A text-based ritual built on the one mechanic that's kept WoW players logging in for twenty years: the lockout timer. No grind. No subscription. Just one raid, once a day.
The whole game fits in about ninety seconds — that's the point. It's not meant to consume your evening, it's meant to be the one thing you don't forget to do.
Once per real day, the Sunken Crypt opens. Miss it, and it's gone until tomorrow — there's no catching up, no stacking lockouts. That's deliberate.
Each boss telegraphs an attack in plain text — physical, magic, or one that demands you move. Pick the matching ability from your class's kit and take no damage. Misjudge it, take a hit. No combat math to learn — just instinct and your class kit, with gear raising how much punishment you can absorb.
Note: every ability shown is a reaction to incoming damage — block, dodge, dispel, or escape. There's no offense phase yet, so damage spells like Firebolt or Fel Flame aren't part of the kit. That may change in a later pass; for now the whole game is about reading and surviving, not dealing damage.

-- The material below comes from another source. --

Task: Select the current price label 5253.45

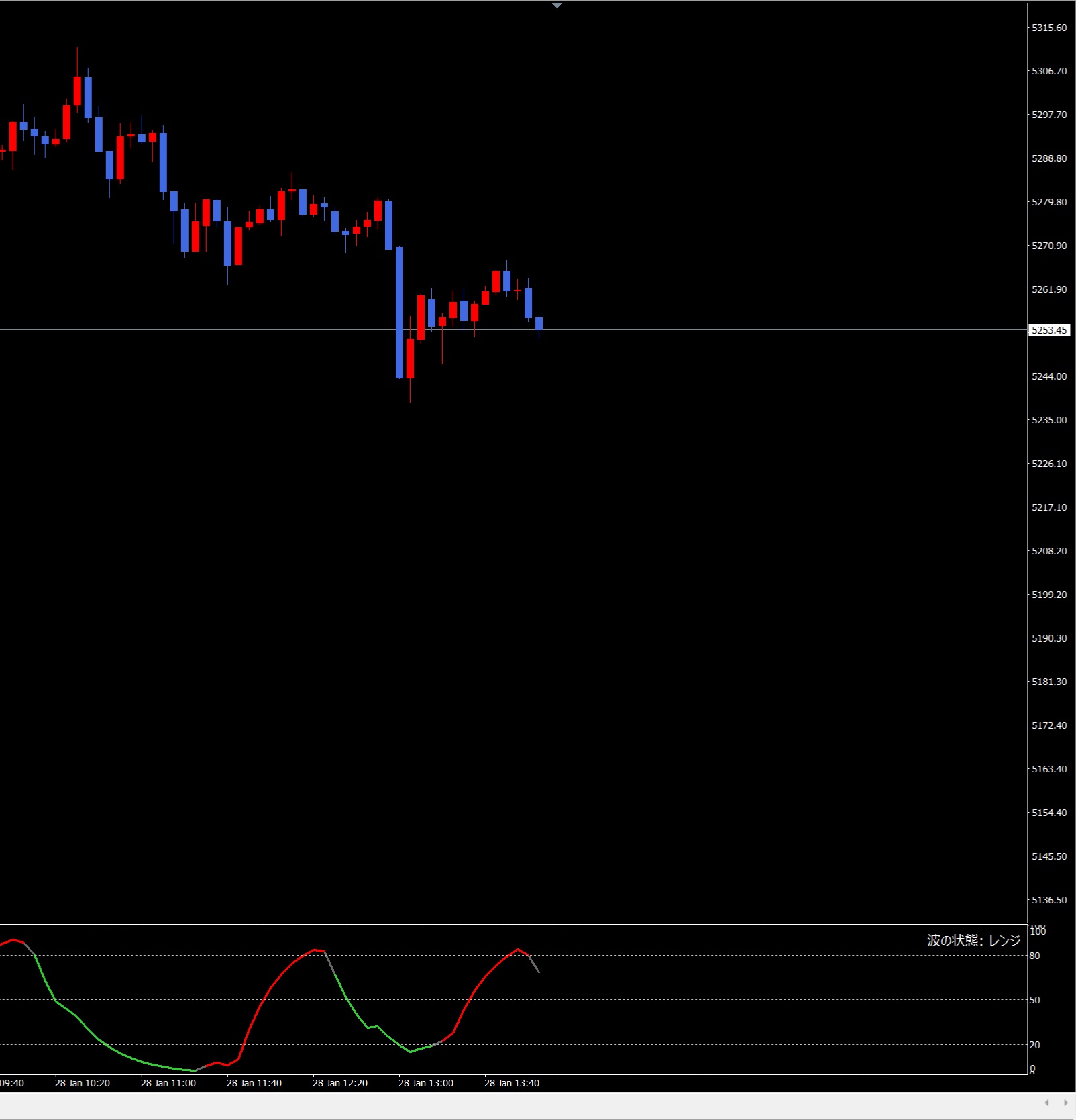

Clear it clean for the best odds at rare gear. Wipe halfway through and you still walk away with something — failure should sting a little, not enough to make you dread tomorrow.

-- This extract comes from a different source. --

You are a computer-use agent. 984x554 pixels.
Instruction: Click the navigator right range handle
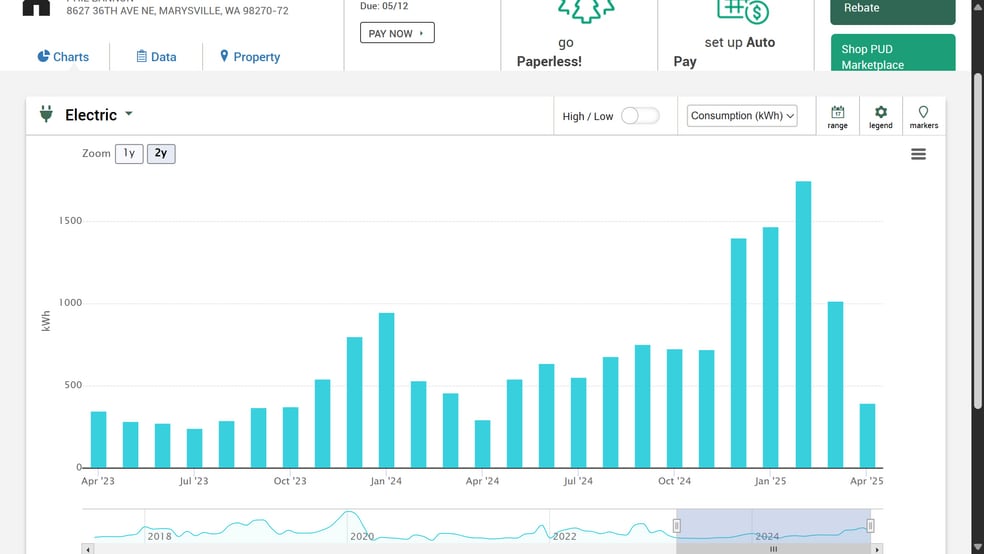(870, 526)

Send your toon on a short timed task — fifteen minutes to two hours — for small xp and gold. Optional, but it gives you a reason to check back before the next reset.
All thirteen classes are playable. Pick on sight, not after reading a wiki \u2014 each one's three abilities are recognizable to anyone who's spent five minutes in Azeroth, and each one answers exactly one kind of incoming attack: physical, magic, or mobility.
Same rarity language every WoW player already has memorized — no new color system to learn.
This is a prototype, not a finished game. It runs entirely in your browser — your toon, gear, and progress are saved to this device only, with no account and no server. Clear your browser data and it's gone.
The question it's trying to answer isn't "is this fun for an hour" — it's "do you come back tomorrow." Everything else — guilds, real multiplayer, gear that actually changes your stats — only gets built if that first answer is yes.